ER stress response in palmitate‐treated C2C12 myotubes following Seps1 knockdown. Myotubes treated with 0.35 mmol/L palmitate (black bars) or ethanol/BSA vehicle (white bars). To investigate whether cell cycle state or metabolic phenotype differentially affects the association between Seps1 and the unfolded protein response or the thioredoxin antioxidant system, (A) Chop gene expression, (B) Grp94 gene and (C) protein expression, (D) Grp78 gene and (E) protein expression, (F) Thioredoxin‐1 (Trx‐1) gene expression, and (G) Thioredoxin inhibitor protein (Txnip) gene expression were measured in palmitate‐ and vehicle‐treated myotubes transfected with the Seps1 siRNA or scramble constructs. *P < 0.05 compared to vehicle‐treated cells (main effect treatment; two‐way GLM‐ANOVA). ⁺ P < 0.05 compared to scramble control (main effect siRNA; two‐way GLM‐ANOVA). ‡P < 0.05 for cells treated with siRNA1 and palmitate compared to siRNA1 vehicle control (interaction; two‐way GLM‐ANOVA).
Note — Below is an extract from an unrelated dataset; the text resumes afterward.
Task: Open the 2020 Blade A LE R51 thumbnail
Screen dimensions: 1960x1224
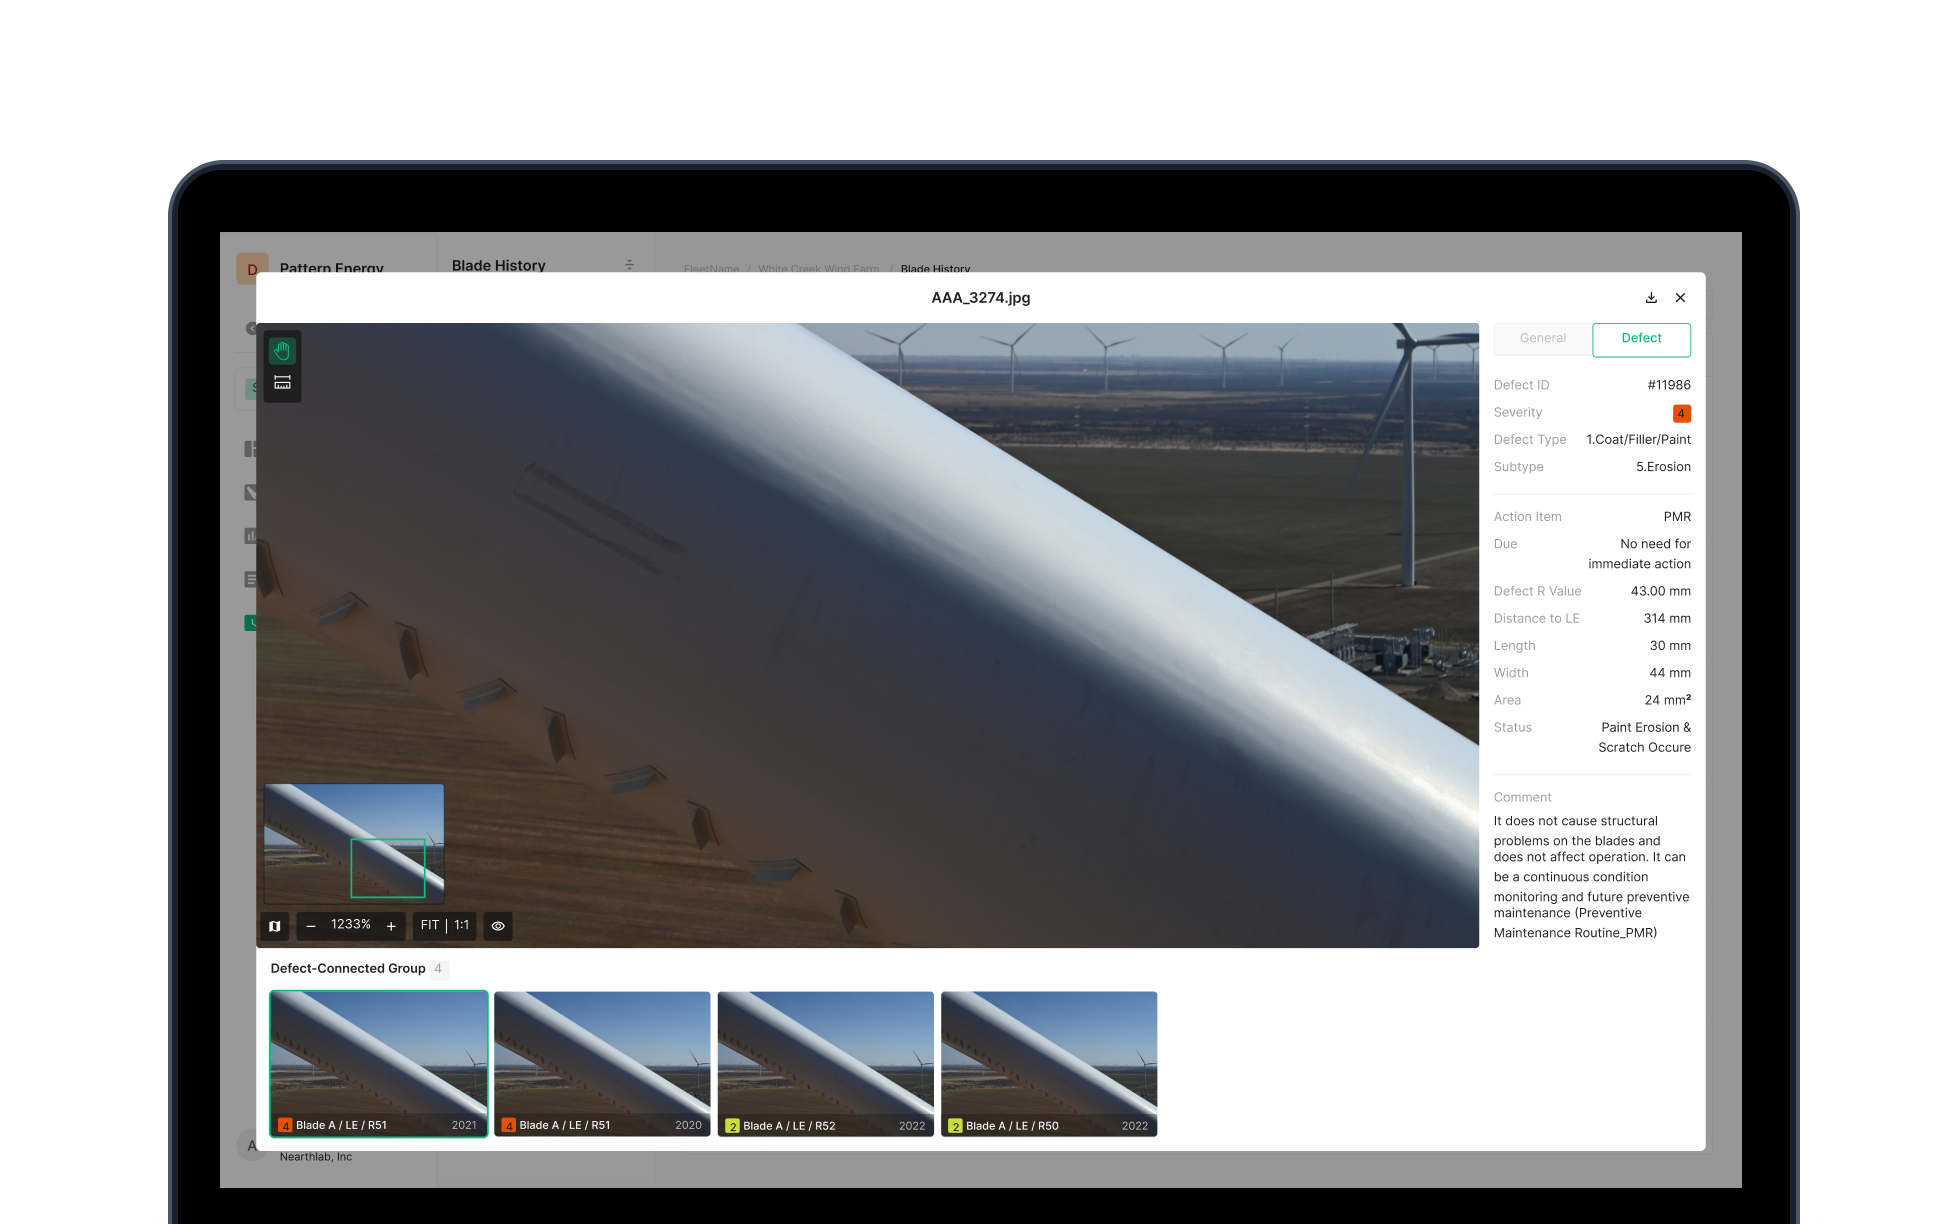Action: (602, 1063)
For gene and protein analysis, myotubes were grown in duplicate with three independent biological replicates.

Figure 6

Seps1 protects the glycolytic proliferative myoblasts from lipid‐induced cell death. The genetic reduction of Seps1 by siRNA1 or siRNA2 in myoblasts and myotubes, respectively results in a 50% reduction in Seps1 protein expression. In the more glycolytic myoblast, reduction of Seps1 causes increased ROS and ER stress, leading to increased cell death and cell cycle exit (quiescence). However in the more oxidative myotubes, Seps1 reduction reduced ROS and has mild change in ER stress and cell death. Thus, the reduction of Seps1 affects the more glycolytic myoblasts, suggesting Seps1 may protect muscle cells of a glycolytic phenotype.